Q: You can’t be the Vice President without having proficiency in certain areas. Can you tell us what your areas of focus are at AJE and the unique position you have?
A: I have been leading the engineering team at America’s Job Exchange for the past 6 years. In this role I work with the team that develops and maintains our network of websites, the systems for getting jobs from customers, job distribution services, the Outreach Management Solution, and all of the reporting that support those activities.
Q: How do you use your expertise to assist our customers here at AJE?
A: I work closely with our Sales and Account Management teams to understand the needs of our customers. I take that input along with my engineering knowledge of our systems to develop proposals for products and enhancements. This enables us to quickly implement features that help our customers continue to be successful.
Q: I have to ask you the “million dollar question” everyone always want to know the answer to… “Where do the jobs go?”
A: AJE has an extensive job distribution for our customer’s jobs starting with our own network of sites, America’s Job Exchange, Veterans Job Exchange, and Disability Job Exchange. Together these sites are viewed by approximately 1 million visitors every month. We also distribute our jobs to two web sites focused on the disabled and disabled veteran communities; DisabledPerson.com and JOFDAV.com. All of these sites are updated daily with the latest jobs from our customers.
Jobs are also distributed daily to One-Stop Career Centers. These are state employment agencies that work with job seekers and often veterans to match them with local jobs. AJE also have a network of over 4000 Community-based Organizations which we send jobs. These include organizations that are focused on helping a particular under-represented group; e.g. disabled persons, and also career centers at colleges, and groups concentrating on helping people of various demographic groups find jobs. Each day we send the latest local job openings to staff working at these centers.
We have thousands of job seekers register on our site to receive job postings. We send ‘Job Scout’ emails daily to job seekers using the search criteria that they specified. This is an automated process that delivers the job openings directly to the seeker for them to review.
America’s Job Exchange is certainly not alone with a major online job site. To give our customer’s job postings even more visibility, we have partnered with Indeed and Beyond.com to display these jobs to job seekers visiting these sites.
Finally, we do provide job distribution services for federal contractors requiring OFCCP compliance. The OFCCP regulations require jobs to be posted on job sites that are run by the state. For our OFCCP compliance customers we directly post their jobs into their account on the state job site.
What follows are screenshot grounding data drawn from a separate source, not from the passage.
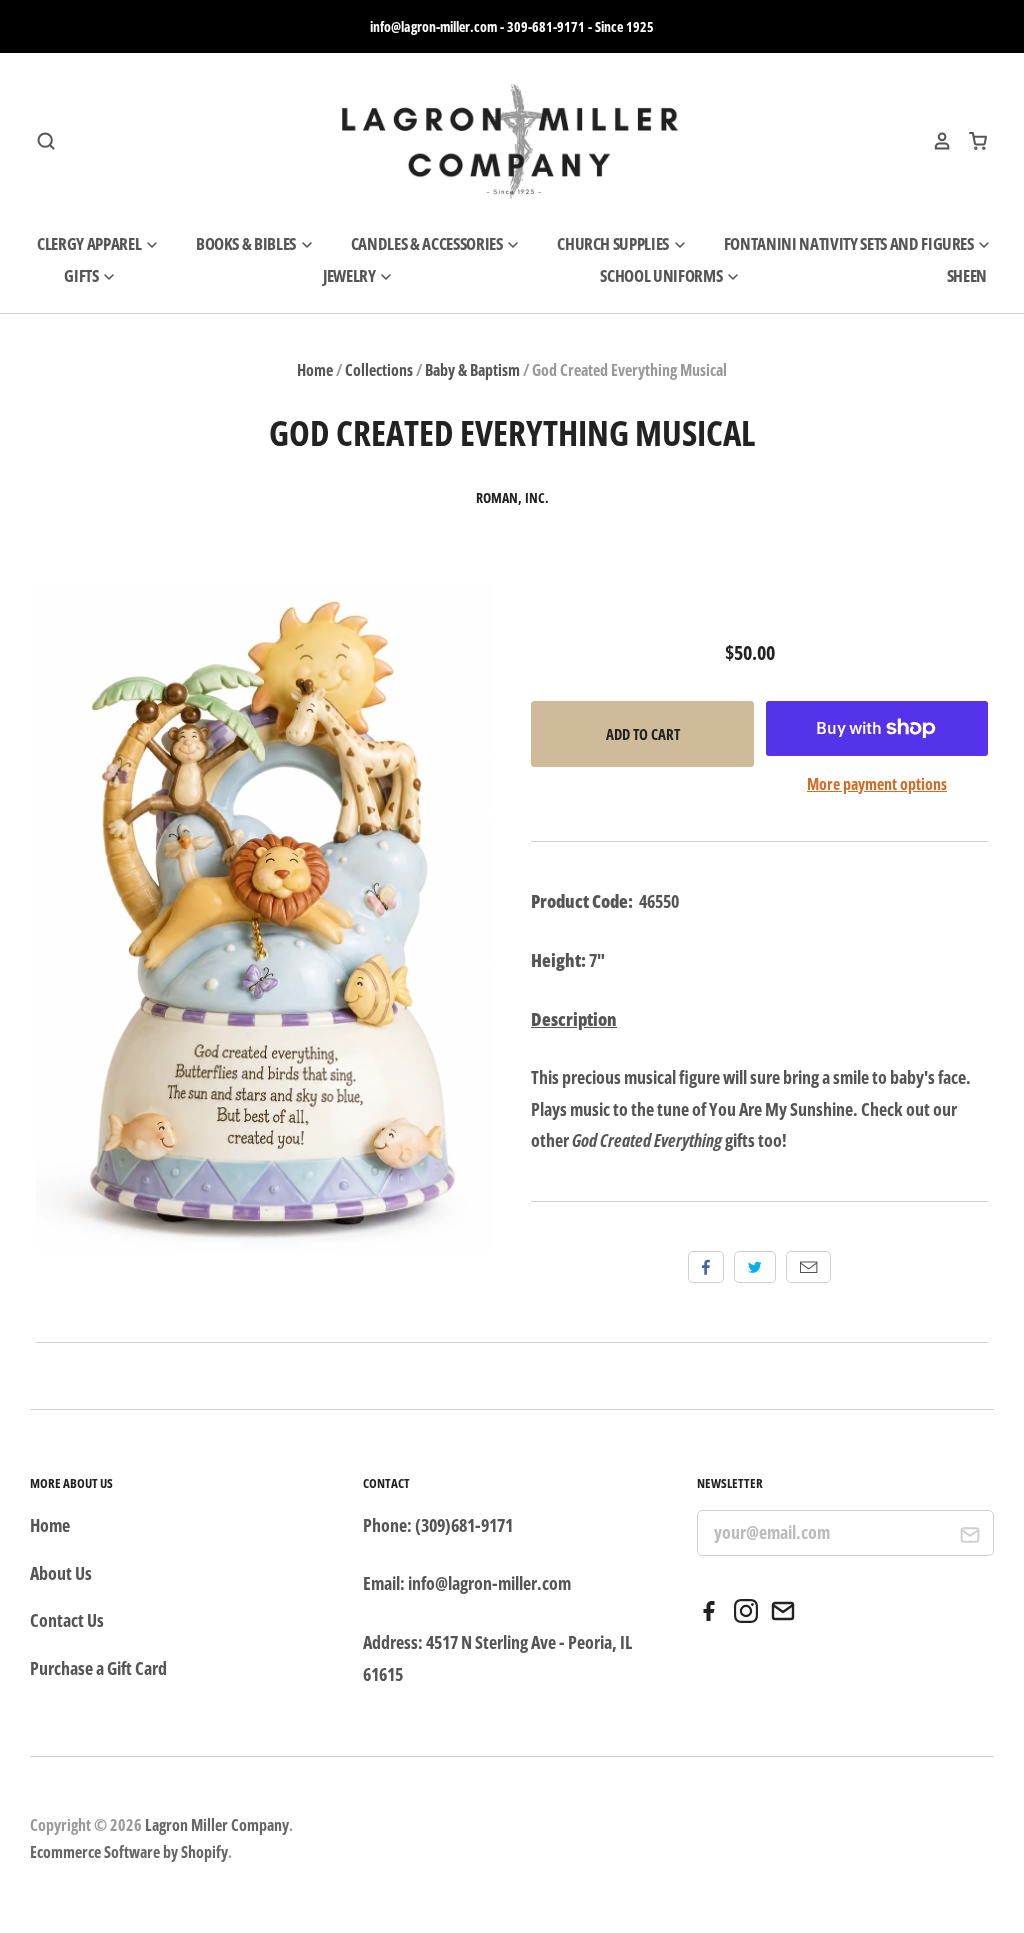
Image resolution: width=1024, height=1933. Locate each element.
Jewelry (350, 275)
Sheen (967, 275)
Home (315, 370)
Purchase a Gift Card (98, 1668)
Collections (379, 370)
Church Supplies (614, 243)
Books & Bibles (247, 243)
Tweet (755, 1267)
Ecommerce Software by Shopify (129, 1852)
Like (706, 1267)
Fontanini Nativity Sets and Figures (850, 243)
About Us (61, 1573)
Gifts (82, 275)
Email (808, 1267)
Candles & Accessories (428, 243)
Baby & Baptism (472, 370)
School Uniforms (662, 275)
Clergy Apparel (90, 243)
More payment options (877, 784)
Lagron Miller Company (217, 1825)
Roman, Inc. (512, 498)
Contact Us (67, 1620)
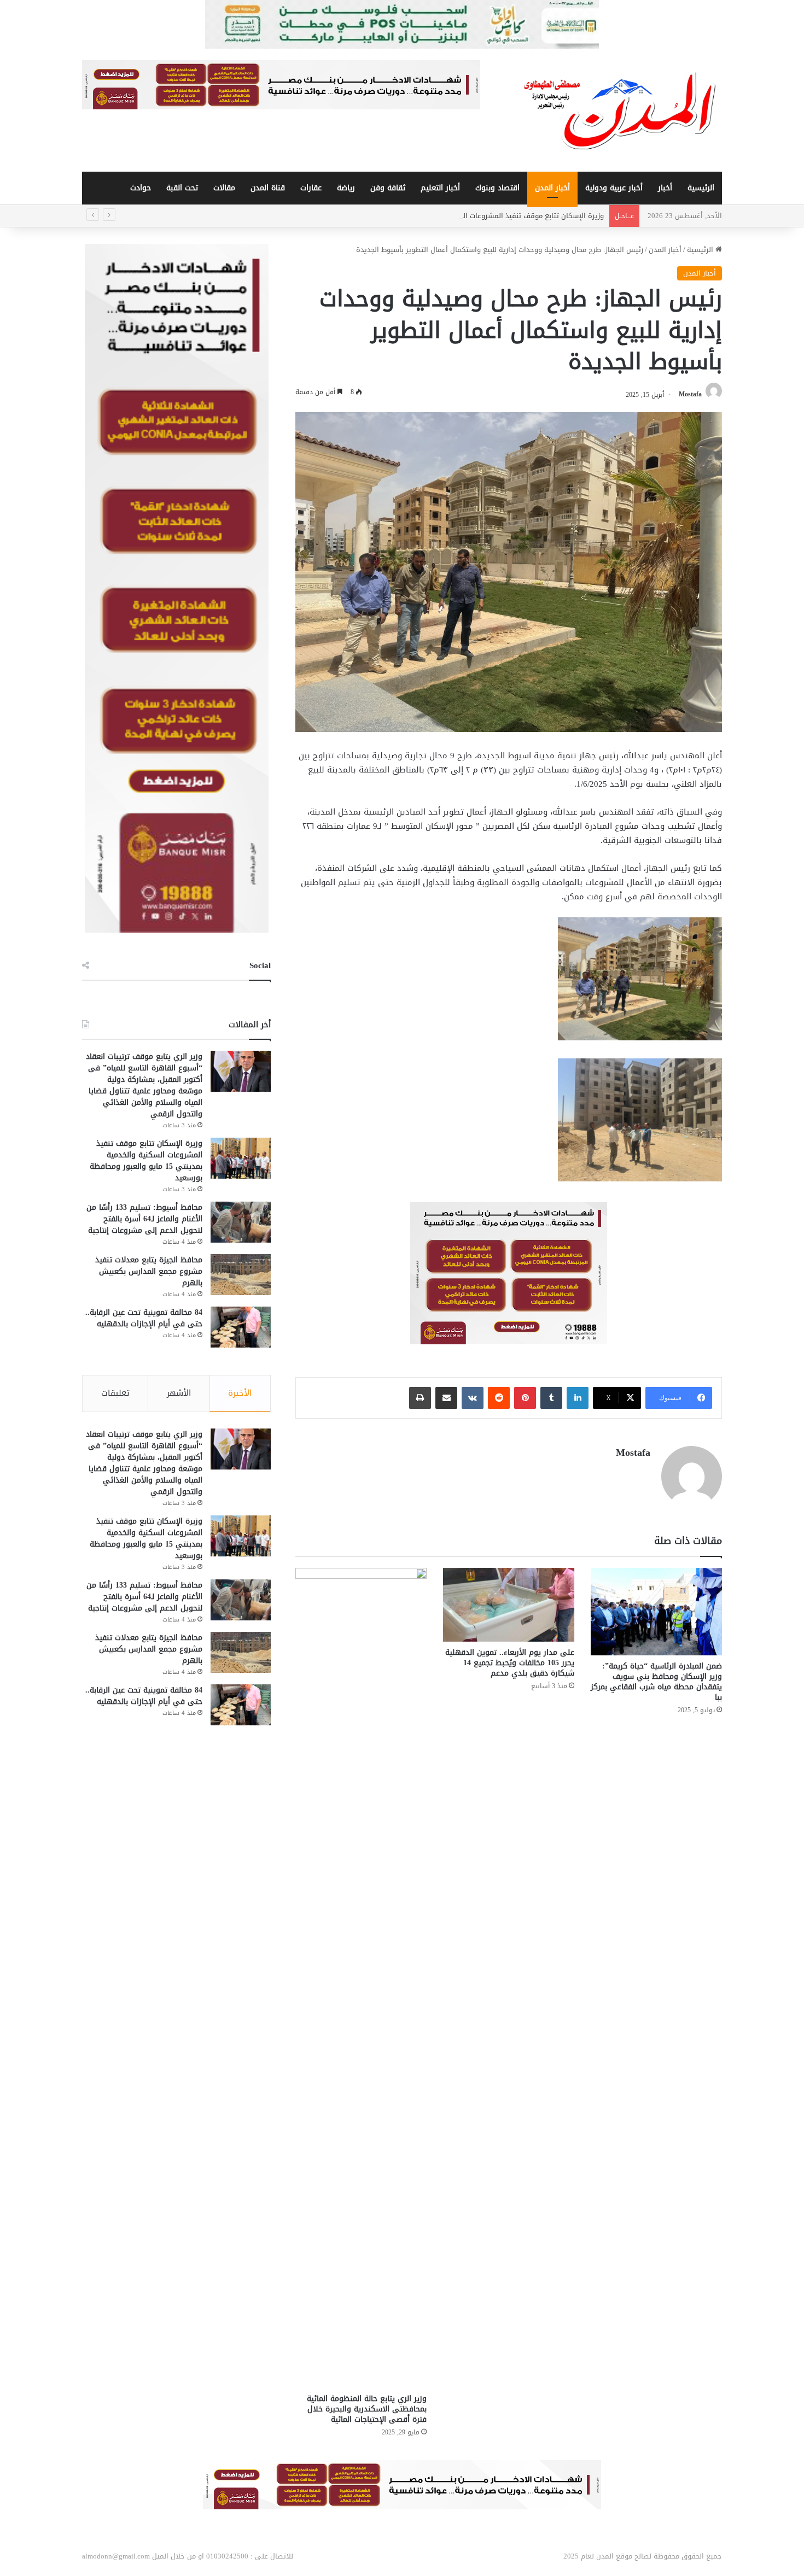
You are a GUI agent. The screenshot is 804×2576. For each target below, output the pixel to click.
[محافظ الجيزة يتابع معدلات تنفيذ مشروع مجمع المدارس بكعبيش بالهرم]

Proof of the posting is captured for audit reporting.
Q: In your opinion, why is diversity recruitment important?
A: There are three reason why companies should be interested in diversity recruitment. First, there may be regulatory reasons. OFCCP, for example, has established targets for percentages of their workforce that are veterans and disabled persons. It’s important for companies to show progress toward those targets in case of an audit.
The second reason a company should be focused on recruiting for diversity is demographic trends. America is more racially and ethnically diverse than in the past and this trend will continue. While today Whites account for approximately 60% of the population, this percentage continues to decrease. 14% of the population is now foreign born; many from Latin America and Asia. The role of women in the workforce has also increased. Over the last 50 years the percentage of women as the primary breadwinner in a household has increased from 10% to over 40%. One parent households have nearly tripled during this time. Astute companies will realize that to remain competitive in recruiting talent, they will need to look for diverse candidates. Establishing their company culture as one open and supportive of people with varying backgrounds will help with their recruiting efforts. Finally, let’s look at what diversity can bring to a company. A diverse workforce can bring people that have differences not only in physical attributes but different backgrounds and life experiences. This fosters a culture that is open, collaborative and respectful of differences. Qualities that ultimately lead to more business successes. Whether it is brainstorming for a new product or solving a problem, bringing in different points of view (and the tension those differences can create), can lead to new insights and breakthroughs that could not happen without the diversity of thought. This can be the strongest reason why companies should actively engage in developing a diverse workforce.